Prometheus and Grafana
This guide gives an introduction to Prometheus and Grafana and where they fit in Compliant Kubernetes, in terms of reducing the compliance burden.
Why Prometheus and Grafana?
Prometheus is an open-source solution for monitoring and alerting. It works by collecting and processing metrics from the various services in the cluster. It is widely used, stable, and a CNCF member. It is relatively easy to write ServiceMonitors for any custom services to get monitoring data from them into Prometheus.
Grafana is the most widely used technology for visualization of metrics and analytics. It supports a multitude of data sources and it is easy to create custom dashboards. Grafana is created by Grafana Labs, a CNCF Silver Member.
The requirements to comply with ISO 27001 are stated in ISO 27001:2013 The annexes that mostly concerns monitoring and alerting are Annex 12, article A.12.1.3 "capacity management", and Annex 16 which deals with incident management.
Article A.12.1.3 states that "The use of resources must be monitored, tuned and projections made of future capacity requirements to ensure the required system performance to meet the business objectives."
- Promethus and Grafana helps with this as the resource usage, such as storage capacity, CPU, and network usage can be monitored.

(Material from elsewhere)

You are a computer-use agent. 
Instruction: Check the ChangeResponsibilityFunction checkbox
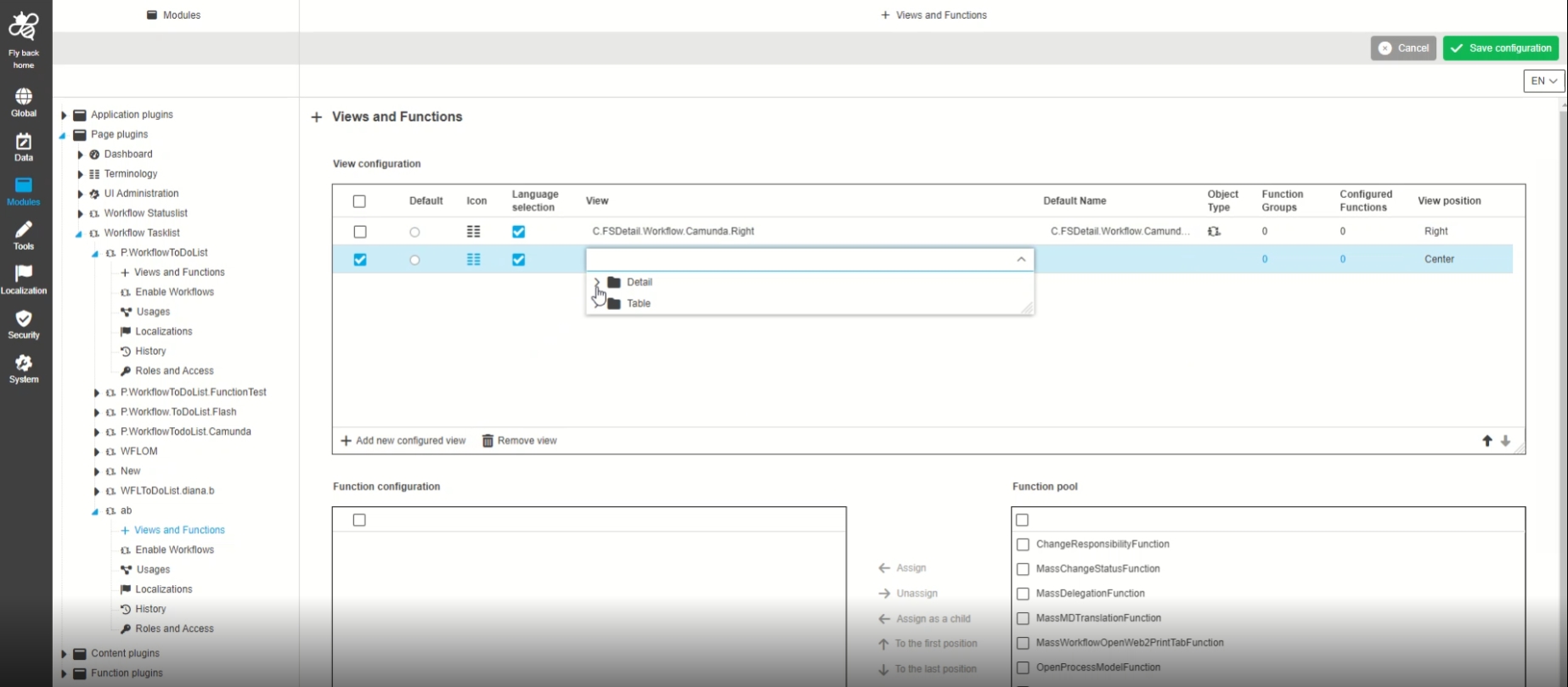(x=1023, y=544)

Using visualization in Grafana, projections can be made as to future capacity requirements.
The article goes on to say that "Capacity management also needs to be: Pro-active – for example, using capacity considerations as part of change management; Re-active – e.g. triggers and alerts for when capacity usage is reaching a critical point so that timely increases, temporary or permanent can be made."

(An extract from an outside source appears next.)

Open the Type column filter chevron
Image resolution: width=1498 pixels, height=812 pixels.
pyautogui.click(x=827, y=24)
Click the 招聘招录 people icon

- Prometheus has a rich alerting functionality, allowing you to set up alerts to warn if, for example, thresholds are exceeded or performance is degraded.
Annex A.16.1 is about management of information security incidents, events and weaknesses. The objective in this Annex A area is to ensure a consistent and effective approach to the lifecycle of incidents, events and weaknesses. Incidents needs to be tracked, reported, and lessons learned from them to improve processes and reduce the possibility of similar incidents occurring in the future.

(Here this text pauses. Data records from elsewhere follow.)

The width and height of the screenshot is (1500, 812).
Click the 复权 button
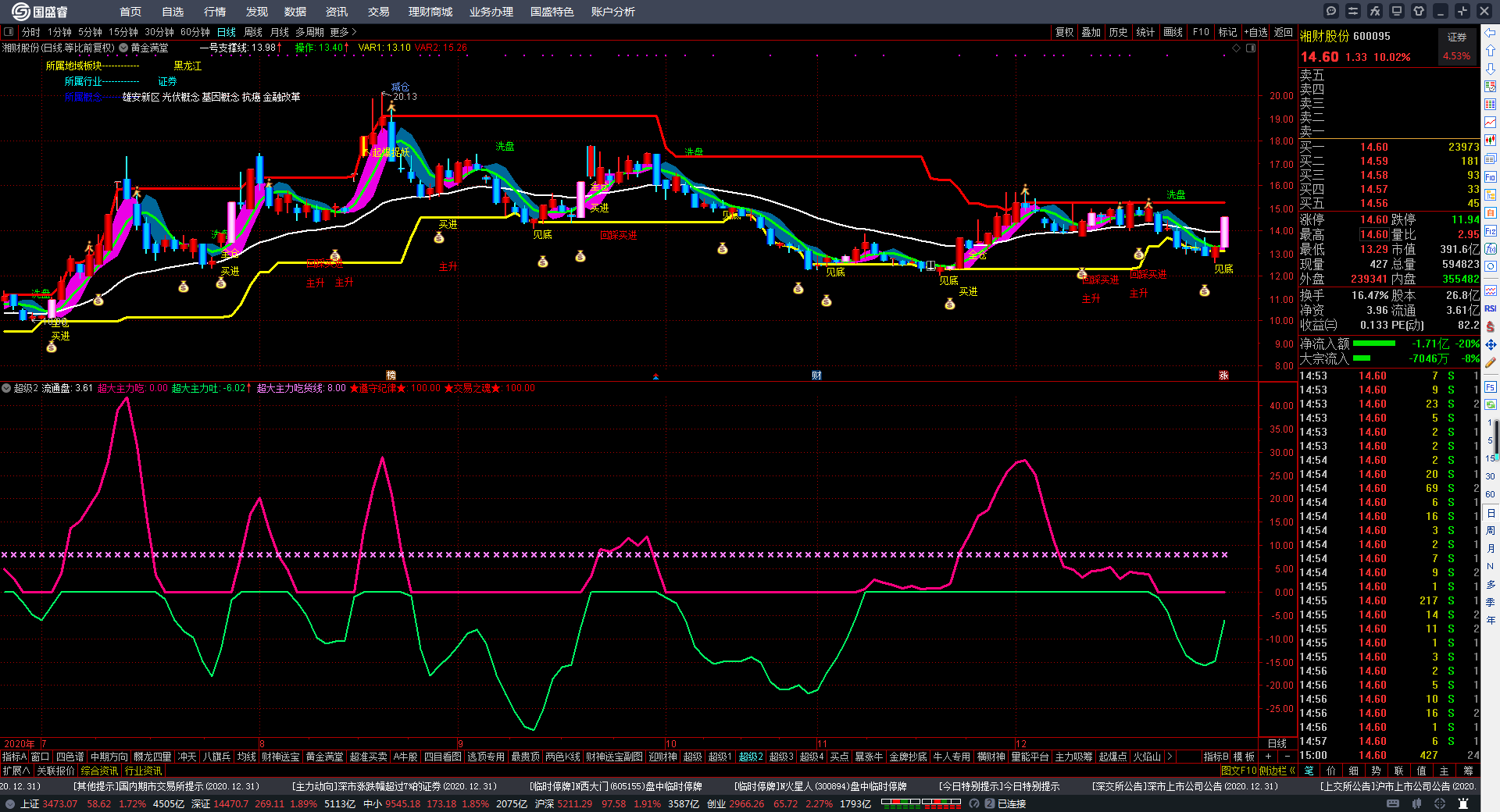tap(1064, 32)
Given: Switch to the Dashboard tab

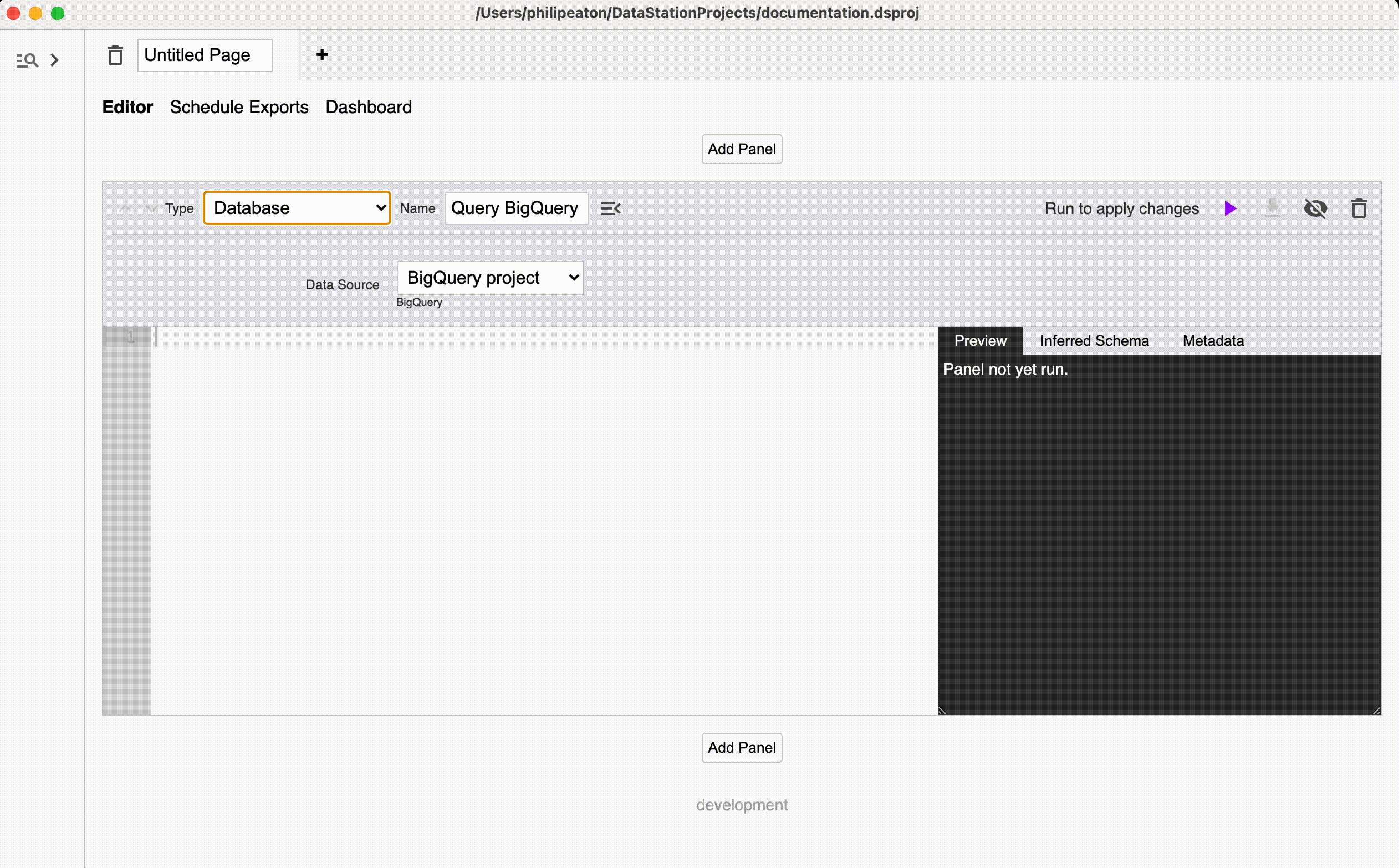Looking at the screenshot, I should [369, 107].
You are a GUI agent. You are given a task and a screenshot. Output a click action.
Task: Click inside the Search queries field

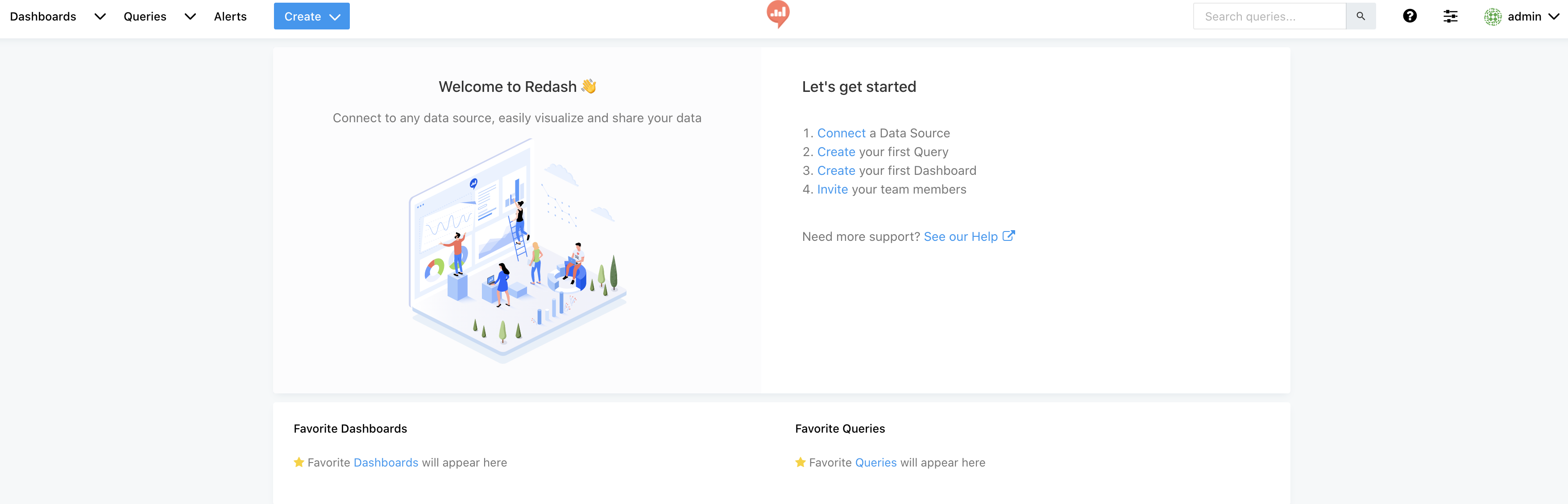pyautogui.click(x=1269, y=16)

Prometheus and Grafana can help with this by making it easier to:
- collect evidence as soon as possible after the occurrence.
- conduct an information security forensics analysis
- communicate the existence of the information security incident or any relevant details to the leadership.
Prometheus and Grafana in Compliant Kubernetes
Compliant Kubernetes installs the prometheus-operator by default. The Prometheus Operator for Kubernetes provides easy monitoring definitions for Kubernetes services and deployment and management of Prometheus instances as it can create/configure/manage Prometheus clusters atop Kubernetes. The following CRDs are installed by default.
|servicemonitors||monitoring.coreos.com||ServiceMonitor||customer-rbac, dex, grafana, kibana, elastisearch, influxdb|
The web interface is not exposed by default in Compliant Kubernetes. In order to access it, the most straight-forward way is to use port forwarding via the Kubernetes API.
kubectl -- -n monitoring port-forward prometheus-prometheus-operator-prometheus-0 9090:9090
Depending on your Compliant Kubernetes settings, access to the Prometheus server might have been disabled by the operator.
Grafana can be accessed at the endpoint provided by the Compliant Kubernetes install scripts. If you have configured dex you can login with a connected account.
Compliant Kubernetes deploys Grafana with a selection of dashboards by default. Dashboards are accessed by clicking the Dashboard icon (for squares) at the lefthand side of the grafana window and selecting Manage. Some examples of useful dashboards are listed below.
The Nodes dashboard (Nodes) gives a quick overview of the status (health) of a node in the cluster. By selecting an instance in the "instance" dropdown metrics for CPU, Load, Memory, Disk and Network I/O is showed for that node. The time frame can be changed either by using the time dropdown or selecting directly in the graphs.
The Pods dashboard (Kubernetes/Compute resources/Pods) gives a quick overview of the status (health) of a pod in the cluster. By selecting a pod in the "pod" dropdown metrics for CPU, Memory, and Network I/O is showed for that node. The time frame can be changed either by using the time dropdown or selecting directly in the graphs.